ETF Securities Fixed Income Research – Treasury yields suggest the US economy is approaching a peak
Highlights
Current low term premium for US Treasury bonds suggests US economic growth is near peak.
The inflation risk premium is the primary driver of government bond yields, but creditworthiness could become the new directional catalyst in the future.
Duration risk is best rewarded at short maturities than on long-term bonds.
The yield curve and term premium estimates are useful for the forecasting of future returns from bonds. In addition, identifying the macro drivers of bond returns helps to detect trend reversals in the economic cycle and the bond market.

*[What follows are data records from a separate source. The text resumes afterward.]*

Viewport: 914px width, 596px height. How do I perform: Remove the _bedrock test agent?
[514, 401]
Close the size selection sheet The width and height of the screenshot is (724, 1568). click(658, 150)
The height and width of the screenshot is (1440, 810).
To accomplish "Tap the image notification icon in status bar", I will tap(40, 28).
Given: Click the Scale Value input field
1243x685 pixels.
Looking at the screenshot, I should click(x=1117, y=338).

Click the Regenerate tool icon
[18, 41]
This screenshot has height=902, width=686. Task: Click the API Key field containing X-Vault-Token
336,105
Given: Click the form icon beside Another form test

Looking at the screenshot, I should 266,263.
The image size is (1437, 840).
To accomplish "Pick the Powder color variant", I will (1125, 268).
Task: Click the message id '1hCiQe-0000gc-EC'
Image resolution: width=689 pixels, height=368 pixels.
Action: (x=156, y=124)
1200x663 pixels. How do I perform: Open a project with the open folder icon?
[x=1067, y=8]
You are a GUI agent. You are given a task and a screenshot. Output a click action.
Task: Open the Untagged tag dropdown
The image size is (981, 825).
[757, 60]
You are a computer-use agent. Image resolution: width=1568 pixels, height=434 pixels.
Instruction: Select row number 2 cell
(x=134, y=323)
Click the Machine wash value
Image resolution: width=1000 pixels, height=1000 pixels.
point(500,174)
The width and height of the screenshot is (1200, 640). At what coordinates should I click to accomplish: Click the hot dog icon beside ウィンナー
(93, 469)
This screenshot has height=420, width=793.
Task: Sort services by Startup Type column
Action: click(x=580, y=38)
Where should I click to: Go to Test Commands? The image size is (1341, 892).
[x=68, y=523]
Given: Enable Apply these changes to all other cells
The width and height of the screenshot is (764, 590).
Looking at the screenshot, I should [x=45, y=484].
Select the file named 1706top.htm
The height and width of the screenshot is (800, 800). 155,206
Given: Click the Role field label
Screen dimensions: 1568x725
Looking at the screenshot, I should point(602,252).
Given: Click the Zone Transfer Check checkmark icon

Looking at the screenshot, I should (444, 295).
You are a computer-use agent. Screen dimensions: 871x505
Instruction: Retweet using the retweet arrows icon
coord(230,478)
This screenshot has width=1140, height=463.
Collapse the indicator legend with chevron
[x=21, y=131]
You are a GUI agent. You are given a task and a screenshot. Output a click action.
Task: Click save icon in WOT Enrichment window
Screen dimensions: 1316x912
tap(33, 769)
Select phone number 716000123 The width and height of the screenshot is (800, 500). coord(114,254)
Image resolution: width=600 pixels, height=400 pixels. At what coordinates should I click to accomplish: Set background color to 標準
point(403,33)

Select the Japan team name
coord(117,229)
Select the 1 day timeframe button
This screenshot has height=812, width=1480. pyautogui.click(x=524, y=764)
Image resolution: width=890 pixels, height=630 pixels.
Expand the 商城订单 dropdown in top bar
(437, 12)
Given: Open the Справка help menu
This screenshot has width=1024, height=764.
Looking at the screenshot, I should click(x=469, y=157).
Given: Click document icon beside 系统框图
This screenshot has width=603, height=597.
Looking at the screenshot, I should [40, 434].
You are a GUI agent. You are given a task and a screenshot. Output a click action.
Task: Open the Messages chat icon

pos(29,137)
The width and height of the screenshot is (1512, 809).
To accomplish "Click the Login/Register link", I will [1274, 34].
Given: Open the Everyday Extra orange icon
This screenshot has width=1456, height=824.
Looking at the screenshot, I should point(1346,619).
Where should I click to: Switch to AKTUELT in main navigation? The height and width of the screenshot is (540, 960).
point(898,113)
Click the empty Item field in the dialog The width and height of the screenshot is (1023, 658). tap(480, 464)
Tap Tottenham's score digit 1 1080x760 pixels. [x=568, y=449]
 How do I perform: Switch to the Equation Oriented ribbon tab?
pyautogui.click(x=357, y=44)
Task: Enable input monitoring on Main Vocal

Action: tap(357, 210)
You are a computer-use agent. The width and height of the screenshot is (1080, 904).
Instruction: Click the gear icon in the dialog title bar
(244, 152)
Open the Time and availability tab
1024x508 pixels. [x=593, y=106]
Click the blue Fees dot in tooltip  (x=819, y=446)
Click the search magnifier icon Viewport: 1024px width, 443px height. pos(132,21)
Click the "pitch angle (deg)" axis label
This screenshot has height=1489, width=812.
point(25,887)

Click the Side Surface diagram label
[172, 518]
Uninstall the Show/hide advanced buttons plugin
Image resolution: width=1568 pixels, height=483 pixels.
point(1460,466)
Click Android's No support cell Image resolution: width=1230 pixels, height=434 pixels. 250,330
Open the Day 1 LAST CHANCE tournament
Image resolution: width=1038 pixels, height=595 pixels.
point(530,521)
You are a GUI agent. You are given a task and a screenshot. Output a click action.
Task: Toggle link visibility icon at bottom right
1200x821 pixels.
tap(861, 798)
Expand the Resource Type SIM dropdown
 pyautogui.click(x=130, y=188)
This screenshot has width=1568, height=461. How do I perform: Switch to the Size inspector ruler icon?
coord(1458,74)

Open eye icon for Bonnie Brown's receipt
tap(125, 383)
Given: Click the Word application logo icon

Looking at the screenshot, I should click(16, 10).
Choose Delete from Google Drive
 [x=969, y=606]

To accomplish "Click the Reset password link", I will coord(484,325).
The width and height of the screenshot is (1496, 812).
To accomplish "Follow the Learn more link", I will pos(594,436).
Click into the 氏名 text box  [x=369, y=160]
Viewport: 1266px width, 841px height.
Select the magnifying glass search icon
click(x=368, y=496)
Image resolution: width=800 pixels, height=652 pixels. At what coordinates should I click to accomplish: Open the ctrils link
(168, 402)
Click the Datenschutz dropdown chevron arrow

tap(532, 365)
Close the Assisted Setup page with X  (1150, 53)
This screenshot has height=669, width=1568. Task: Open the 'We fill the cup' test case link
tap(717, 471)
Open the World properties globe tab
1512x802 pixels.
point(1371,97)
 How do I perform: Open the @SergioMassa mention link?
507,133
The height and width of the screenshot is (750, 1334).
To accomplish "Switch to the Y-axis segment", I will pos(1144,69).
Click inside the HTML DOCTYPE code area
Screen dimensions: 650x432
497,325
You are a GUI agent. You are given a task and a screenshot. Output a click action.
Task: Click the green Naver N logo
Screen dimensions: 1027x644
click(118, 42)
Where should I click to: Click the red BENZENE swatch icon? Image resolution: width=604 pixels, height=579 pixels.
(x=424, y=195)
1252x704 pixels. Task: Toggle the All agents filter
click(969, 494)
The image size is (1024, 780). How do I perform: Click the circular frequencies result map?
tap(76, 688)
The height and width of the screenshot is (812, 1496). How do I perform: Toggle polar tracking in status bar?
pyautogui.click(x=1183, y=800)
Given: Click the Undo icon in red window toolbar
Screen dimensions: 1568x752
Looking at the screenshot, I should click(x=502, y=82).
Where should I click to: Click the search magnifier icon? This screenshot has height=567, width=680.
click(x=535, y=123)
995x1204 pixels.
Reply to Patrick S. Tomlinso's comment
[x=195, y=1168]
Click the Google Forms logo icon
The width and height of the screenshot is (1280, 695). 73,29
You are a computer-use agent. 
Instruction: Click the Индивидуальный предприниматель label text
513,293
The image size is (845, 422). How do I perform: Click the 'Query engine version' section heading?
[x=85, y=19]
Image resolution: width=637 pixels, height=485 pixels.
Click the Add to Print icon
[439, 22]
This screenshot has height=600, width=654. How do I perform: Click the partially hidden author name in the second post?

What does the US yield curve tell us?
The yield curve’s shape is closely related to business, credit and monetary policy cycles. The yield curve’s steepness, as defined by the yield differential between the 10-year and the 3-month Treasury yields, has a negative relationship with the level of short-term rates. In other words, when the short-term rates are low, the steepness of the curve is elevated or the yield curve is steep. The variations in the shape of the yield curve is partly explained by the fact that investors’ expectations of futureshort-term rates tend to mean-revert at extremely low or high levels of short-term rates.
The graph above exhibits the negative relationship between the steepness spread of the yield curve and the gap between the current short rate and its 10-year average. The wider the gap, the higher the market’s expectation of the Federal Reserve rising interest rates. The compression of this gap in the past two years suggests that investors have now almost fully priced into the Treasury bond market the Fed’s current monetary tightening cycle.
A steep curve generally coincides with a high unemployment rate and strong economic growth. The US Treasury steepness spreads has been falling for the past five with the market’s anticipation of monetary tightening. The steepness spread currently stands at 160bps but we expect it will compress further until becoming negative as the Fed gradually increases interest rates.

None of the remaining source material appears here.